◆ Texte fourni
====
Semblant d’héroïc fantasy et mythologie revisitée dans cet album foisonnant (un peu trop…) mais attachant !
L’impératrix des Amazones, la très jeune et très capricieuse Gazolba, va fêter son anniversaire avec faste, orgueil et festin somptueux.
Seulement, dans la capitale du royaume des Amazones, pour certaines, la gloire des années anciennes, des conquêtes sanglantes, de l’hégémonie évidente de la gent féminine sur l’univers, ce passé manque terriblement ! Jusqu’à ourdir un complot pour ôter le pouvoir de cette enfant sans intérêt et restaurer un régime fort ! Il y a des complots, des compromissions, des alliances, le tout sous la houlette de la baronne Ulcera.
Et puis, il y a les esclaves. Parce que cette société ne survit, finalement, que grâce à ces hommes sans importance qui n’en revêtent une qu’en devenant les objets des mille quotidiens de ces Amazones. Des esclaves qui voient arriver un avatar de Conan et de Spartacus qui ne veut que se révolter, des esclaves aussi soutenus par quelques femmes qui veulent l’émancipation de ces êtres trop considérés comme inférieurs.
Et au milieu de tout cela, il y a la belle Irina, son esclave personnel Adelin, son aidante Kubika, et la capitaine Linielle de la garde impériale, pour sauver une situation qui semble incontrôlable !
Tous les éléments sont en place pour une grande saga guerrière, que nous conte cet album.
====
◆ Données fournies
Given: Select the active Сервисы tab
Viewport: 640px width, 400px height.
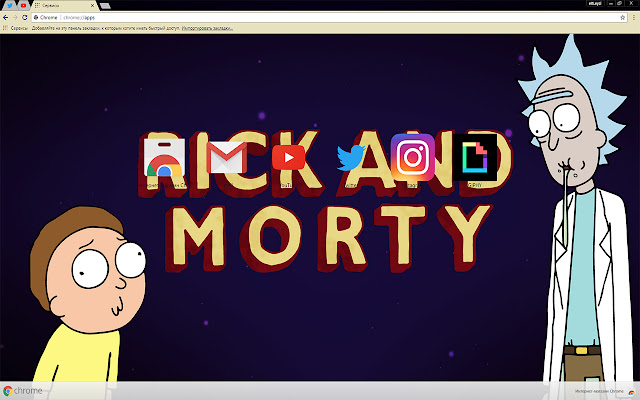Looking at the screenshot, I should pos(60,6).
====
◆ Consignes
1. Indiquez, s'il vous plaît, si chacune des affirmations suivantes concorde avec le texte fourni, en répondant par oui ou par non et en citant les mots décisifs du texte : (a) Gazolba est une impératrix très jeune ; (b) le complot est mené sous la houlette de la capitaine Linielle ; (c) Adelin est l'esclave personnel d'Irina.
2. Dans le texte fourni, recopiez le passage allant de « Et puis, il » jusqu'à « semble incontrôlable ! » en renommant « Irina » en « Théodora ».

◆ Réponses complètes
1.
(a) Oui : « la très jeune et très capricieuse Gazolba ».
(b) Non : « le tout sous la houlette de la baronne Ulcera ».
(c) Oui : « la belle Irina, son esclave personnel Adelin ».

2.
Et puis, il y a les esclaves. Parce que cette société ne survit, finalement, que grâce à ces hommes sans importance qui n’en revêtent une qu’en devenant les objets des mille quotidiens de ces Amazones. Des esclaves qui voient arriver un avatar de Conan et de Spartacus qui ne veut que se révolter, des esclaves aussi soutenus par quelques femmes qui veulent l’émancipation de ces êtres trop considérés comme inférieurs.
Et au milieu de tout cela, il y a la belle Théodora, son esclave personnel Adelin, son aidante Kubika, et la capitaine Linielle de la garde impériale, pour sauver une situation qui semble incontrôlable !